2.2. Peritransplantation

The peritransplantation period begins with immunosuppressive preparation regimen, including stem cell infusion, and until engraftment. HSCT donor must be screened of blood group serology, HLA groups, CMV serology status, donor‐recipient size disparity, and donor health. Donor and recipient ABO/Rh (D) types are preferred to be compatible but if not, it does not exclude the HSCT donor volunteering. Nearly one‐half of all HSCT involve recipient‐donor ABO incompatibility [25].

2.2.1. ABO Incompatibility

Major ABO Mismatch: Donor’s erythrocytes are incompatible with recipient’s plasma. It occurs most frequently in group O patients who are receiving HSCT from group A, group B, or group AB donors and also when group A and group B recipients receive grafts from group AB donors. Erythrocyte content in the HSC graft should be minimal in order to prevent significant hemolysis after HSCT transfusion. Erythrocytes can be extracted from the donor’s bone marrow by Hetastarch separation, mononuclear cell concentration by machine, or through density gradient separation [26]. If a major ABO incompatibility exists, hematocrit should be less than 2% during apheresis collection [7].

Minor ABO Mismatch: Donor’s plasma is incompatible with recipient’s erythrocytes. ABO minor incompatibility may occur in such conditions: (1) if a patient of AB blood group receives HSCT from a non‐AB blood group donor, which contains anti‐A, anti‐B, or both; (2) if a patient from group A receives a B or an O HSCT, which contains anti‐A; or (3) if a group B patient receives an A or O transplantation, which contains anti‐B [25]. In order to minimize the risk plasma‐depleted HSCT products will be collected. The removed plasma volume is proportional to the titer of the offending antibody(s) and the ratio of plasma‐to‐recipient erythrocyte volume [7].

2.2.2. Transfusion thresholds in peritransplatation period

Threshold for platelet transfusion is generally 10,000/μL in most transplantation centers [2728]. Nevertheless, patient’s clinical condition must be the basic determinant for transfusion requirements. Bleeding is common and multifactorial in HSCT patients such as mucositis, hemorrhagic cystitis, GVHD, veno‐occlusive disease (VOD), and diffuse alveolar hemorrhage. If the patient has another factor for bleeding, platelet transfusion threshold must be personalised. In HSCT patients, platelet rise may be less efficient than other patient groups as a result of alloimmunization. HLA‐matched or crossmatched apheresis platelets are required to overcome alloimmunization.

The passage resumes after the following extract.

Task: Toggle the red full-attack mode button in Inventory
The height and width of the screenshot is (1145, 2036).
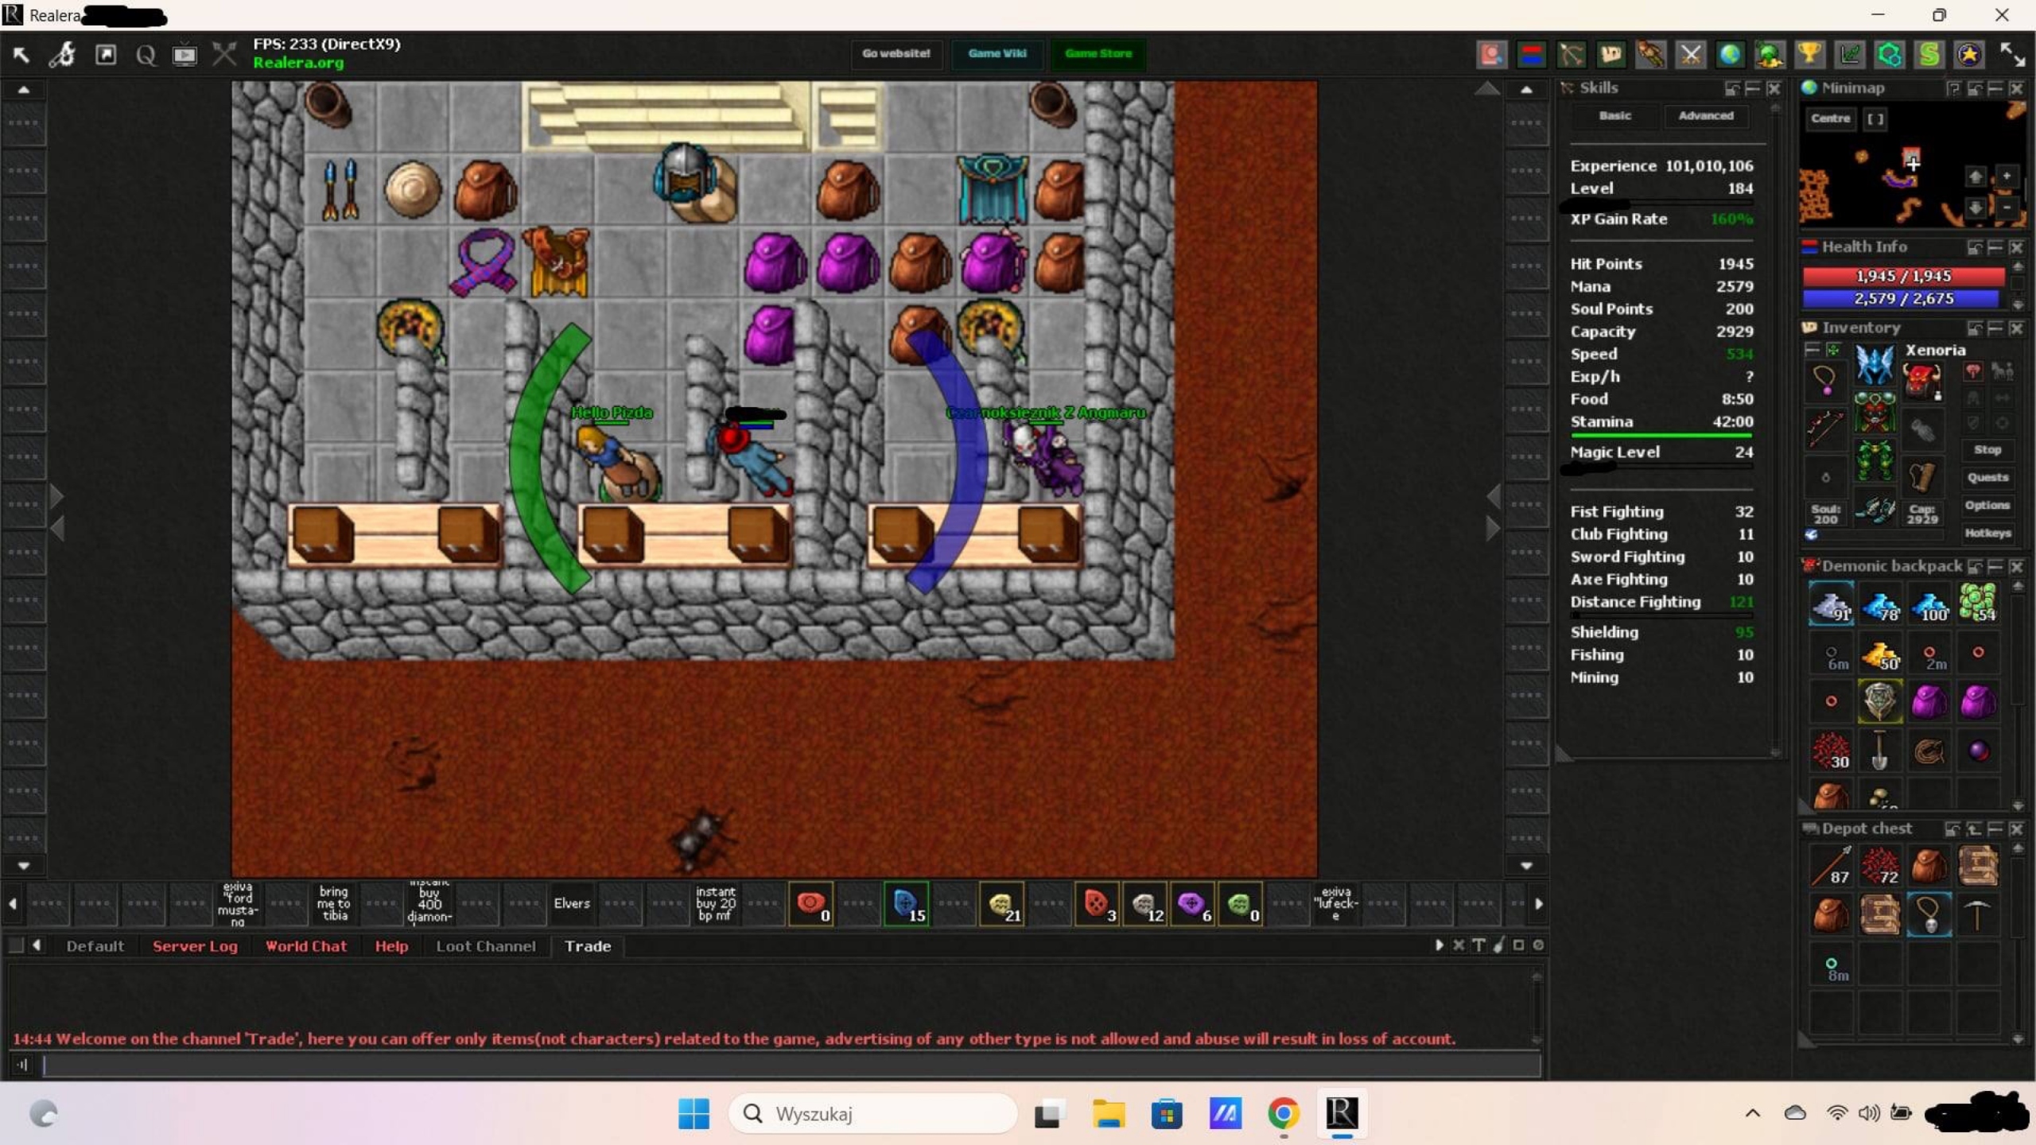Action: point(1973,371)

Hemoglobin threshold for erythrocyte transfusion also varies for different clinical conditions. It can be summarized as follows [29]:

  • Hemoglobin < 6 g/dL—transfusion recommended except in exceptional circumstances.

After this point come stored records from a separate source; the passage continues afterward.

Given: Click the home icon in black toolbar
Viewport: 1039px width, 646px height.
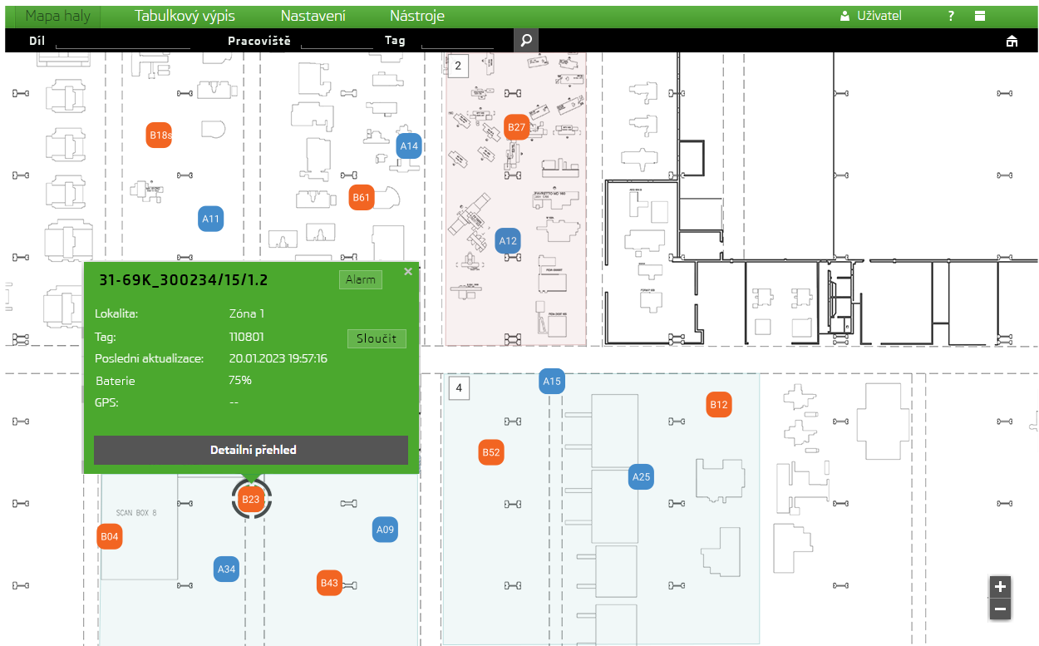Looking at the screenshot, I should [x=1012, y=42].
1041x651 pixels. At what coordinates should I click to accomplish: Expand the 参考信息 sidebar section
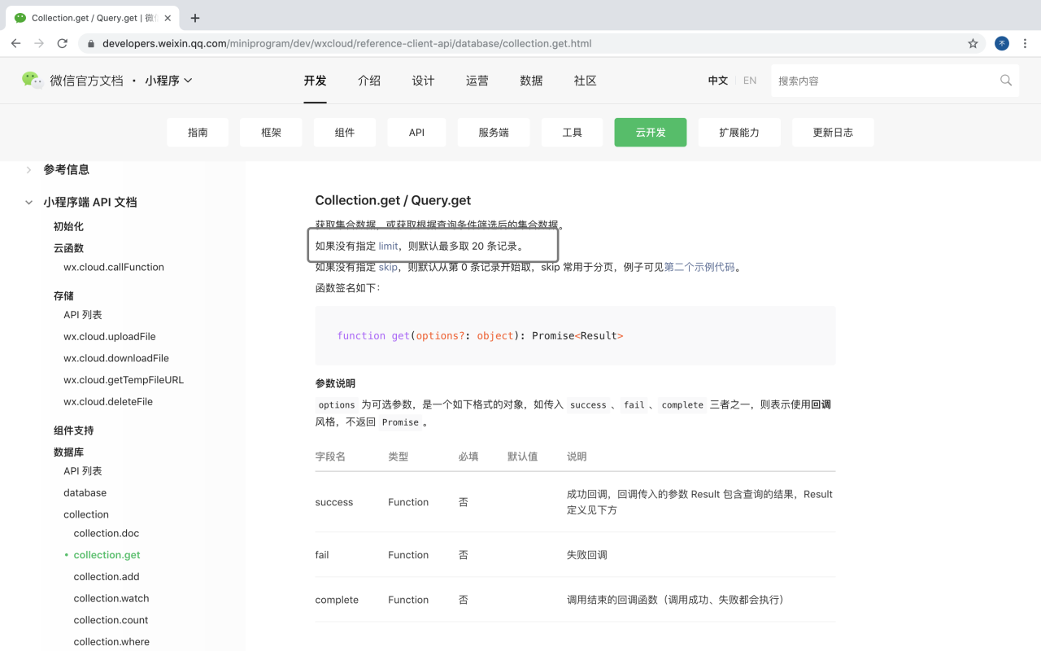coord(30,169)
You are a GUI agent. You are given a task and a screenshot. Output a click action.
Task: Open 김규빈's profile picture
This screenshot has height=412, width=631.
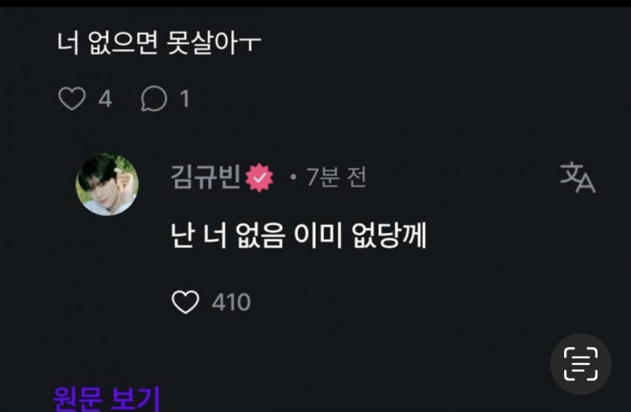click(x=107, y=184)
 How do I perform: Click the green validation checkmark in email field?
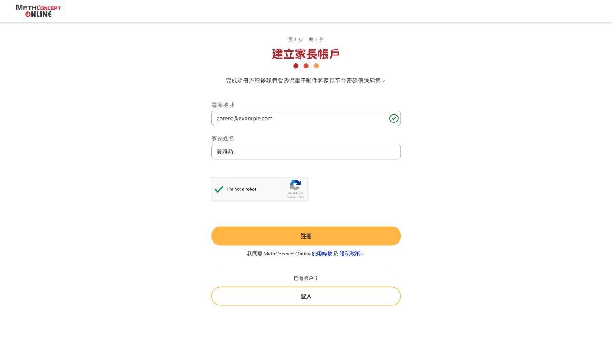pyautogui.click(x=394, y=118)
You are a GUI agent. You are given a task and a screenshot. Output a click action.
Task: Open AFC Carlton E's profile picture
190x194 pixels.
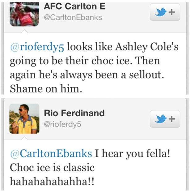click(24, 15)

  • Hemoglobin 6–7 g/dL—transfusion generally likely to be indicated.

  • Hemoglobin 7–8 g/dL—transfusion may be appropriate in patients undergoing orthopedic surgery or cardiac surgery, and also for patients with underlying cardiovascular disease, after evaluation of the patient’s clinical needs.

  • Hemoglobin 8–10 g/dL—in general, transfusion is not required, but some populations such as patients with symptomatic anemia, with active bleeding, suffering from acute coronary heart disease, and with hematological or oncological malignancies those having thrombocytopenia and at risk of bleeding may need erythrocyte transfusions.

  • Hemoglobin > 10 g/dL—transfusion generally not indicated except in exceptional circumstances.

The impact of erythrocyte transfusions on outcome and the hemoglobin threshold in HSCT patients are not well understood. In a recent study, patients with a hematologic malignancy requiring HSCT were randomized to either a restrictive (hemoglobin threshold <7 g/dL) or liberal (hemoglobin threshold < 9 g/dL) erythrocyte transfusion strategies between Day‐0 and Day‐100. The use of a restrictive red blood cell (RBC) transfusion strategy is compared with a liberal strategy in patients undergoing HSCT as the HRQOL (health‐related quality of life) is similar and there are no appreciable differences in HSCT‐associated clinical outcomes [30].

2.2.3. Recommendations for ABO/Rh(D) matching

In HSCT, blood group matching is not required between donor and the recipient, but there are unique transfusion rules that exist. ABO incompatibility is classified as either major, minor, or bidirectional [25] (Table 3).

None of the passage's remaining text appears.